Миссию закрыли. Девятнадцати обращенным китайцам предложили перебраться к немецкой или американской миссии на берегах Миньцзян.
Отчеты Эльгстранда о миссионерской работе отправили в архив, и никто ими не интересовался.
Через несколько лет после отъезда Лудина в Швецию разряженный китаец прибыл со своими слугами в Кантон. Это Сань вернулся в город, скрытно прожив некоторое время в Ухане.
По пути Сань делал остановку в Фучжоу. Слуги ждали на постоялом дворе, а он отправился на то место у реки, где похоронил брата и Ци. Зажег курительные палочки и долго сидел на живописном взгорке. Негромко разговаривал с мертвыми, рассказывал о теперешней своей жизни. Ответа не получал, но все равно не сомневался, что они его слышат.
В Кантоне Сань снял домик на окраине, далеко от имений иностранцев и от кварталов, населенных обычной китайской беднотой. Вел непритязательную, уединенную жизнь. Те, что спрашивали его слуг, кто он такой, слышали в ответ, что живет Сань на проценты и все свое время посвящает учению. Сань всегда вежливо здоровался с людьми, однако от близкого общения воздерживался.

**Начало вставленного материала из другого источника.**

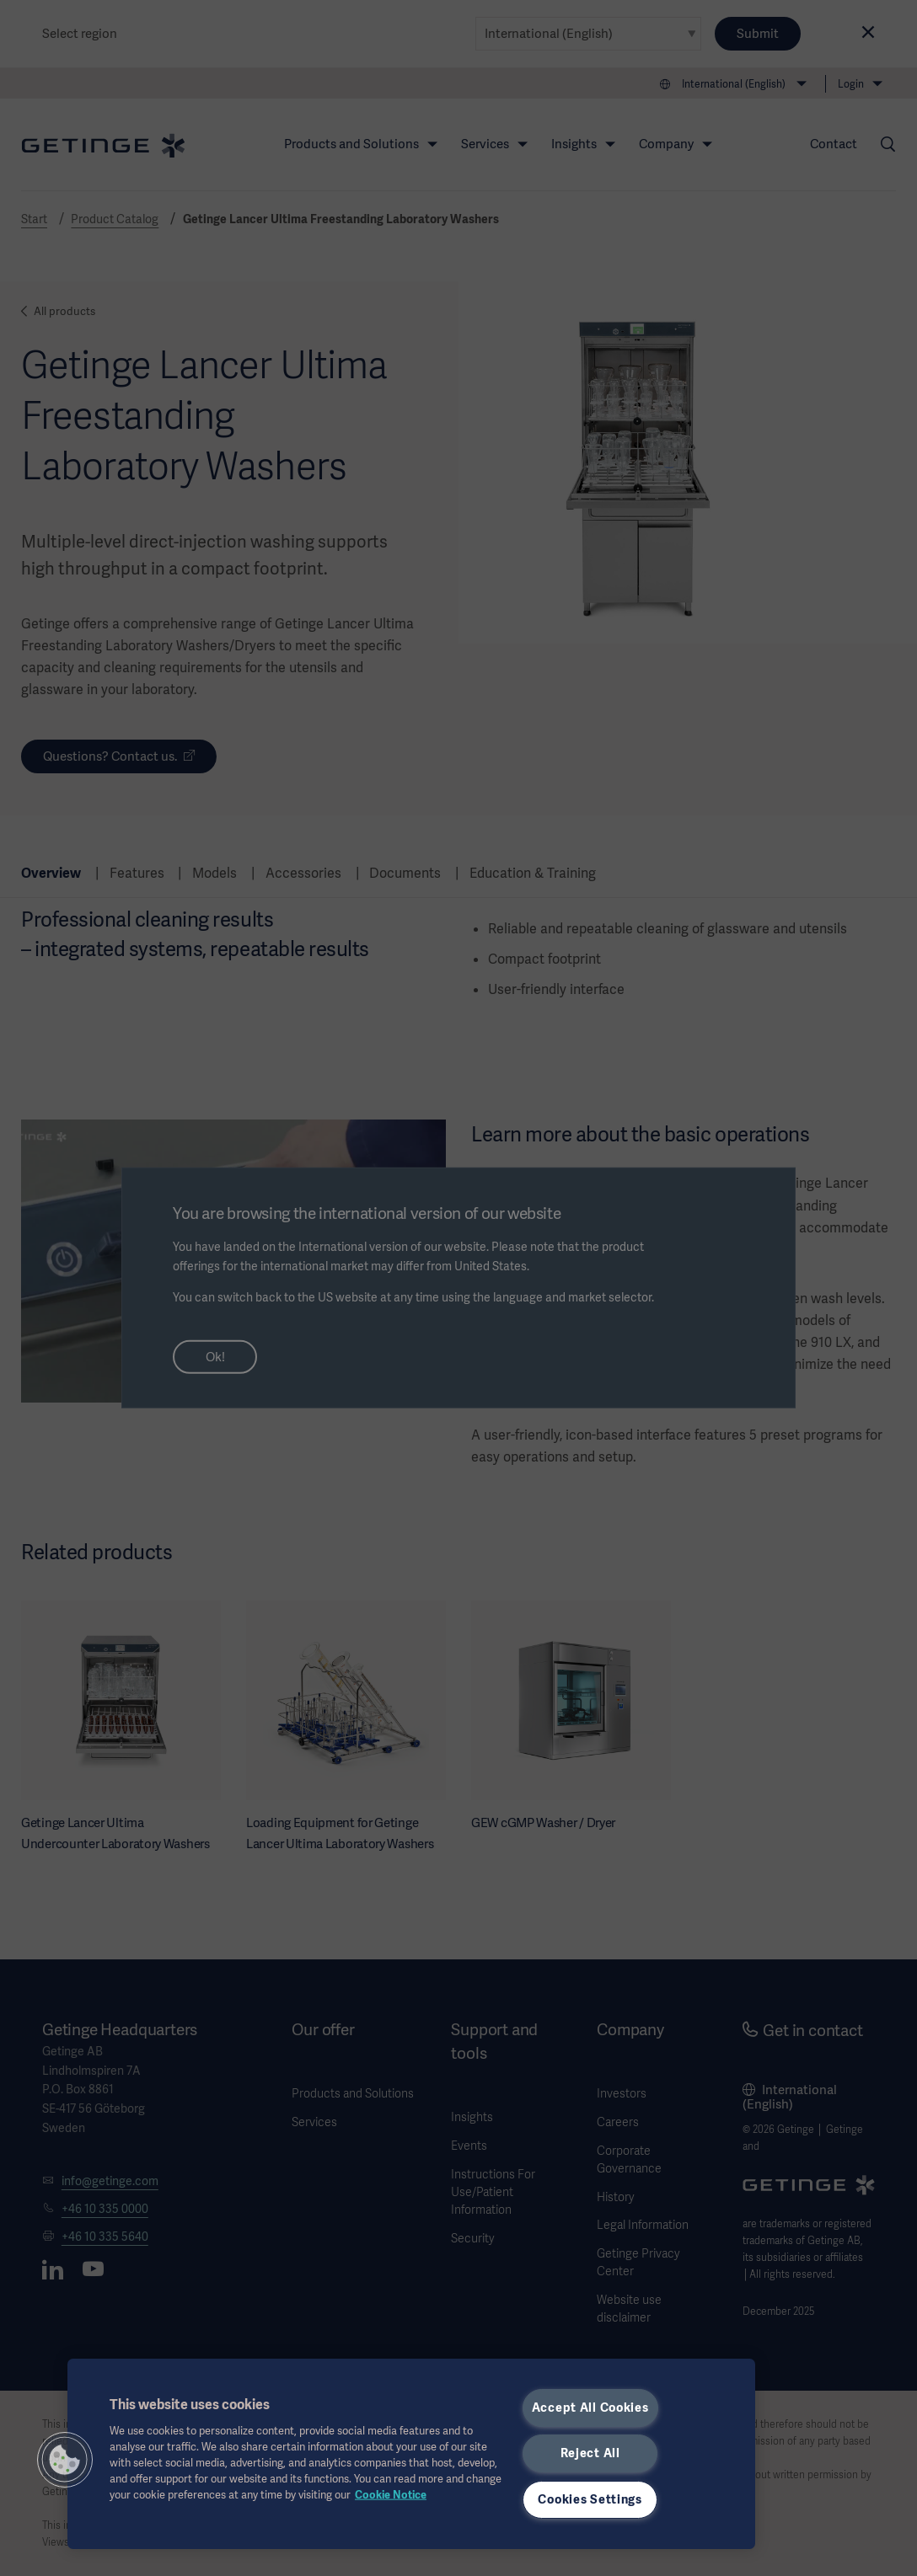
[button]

Свет в его доме всегда горел допоздна. Он продолжал писать о том, что с ним случилось после самоубийства родителей. В заработке Сань не нуждался, поскольку денег в Эльгстрандовой сумке оказалось более чем достаточно для той жизни, какую он теперь вел.
При мысли, что это были деньги миссии, он испытывал огромное удовлетворение. Так он отомстил за то, что христиане долго его обманывали, норовили внушить, что есть справедливый Бог, для которого все люди равны.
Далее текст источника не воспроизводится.